:: Aim of the task ::
Output a character-exact copy of the data, images removed.

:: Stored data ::
--- START ---

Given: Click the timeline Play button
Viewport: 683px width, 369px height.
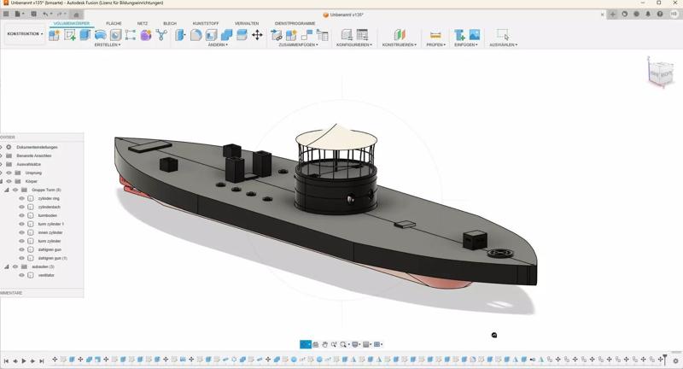Looking at the screenshot, I should [24, 360].
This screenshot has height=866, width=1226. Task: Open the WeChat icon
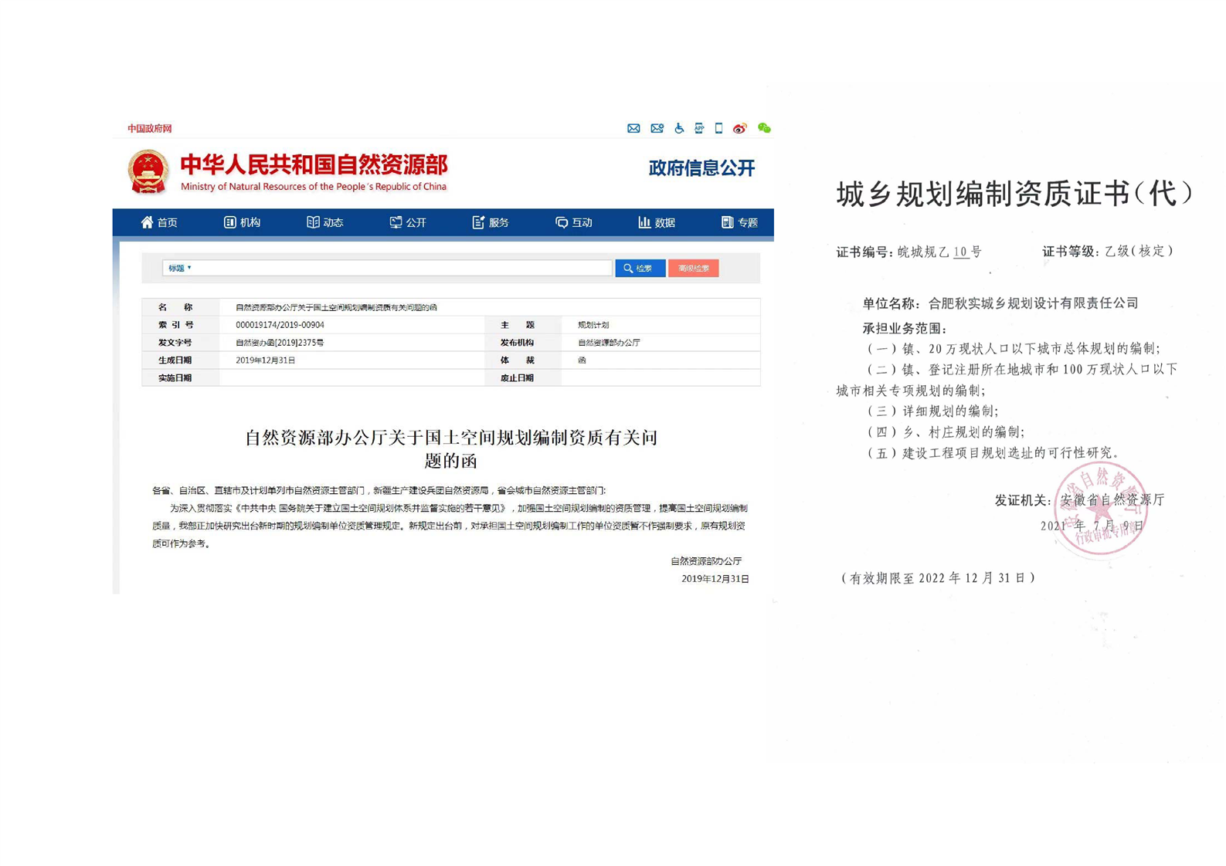click(x=764, y=128)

--- END ---

:: Answer space ::
Given: Click the timeline Play button
Viewport: 683px width, 369px height.
Looking at the screenshot, I should [24, 360].
This screenshot has height=866, width=1226. Task: Open the WeChat icon
click(x=764, y=128)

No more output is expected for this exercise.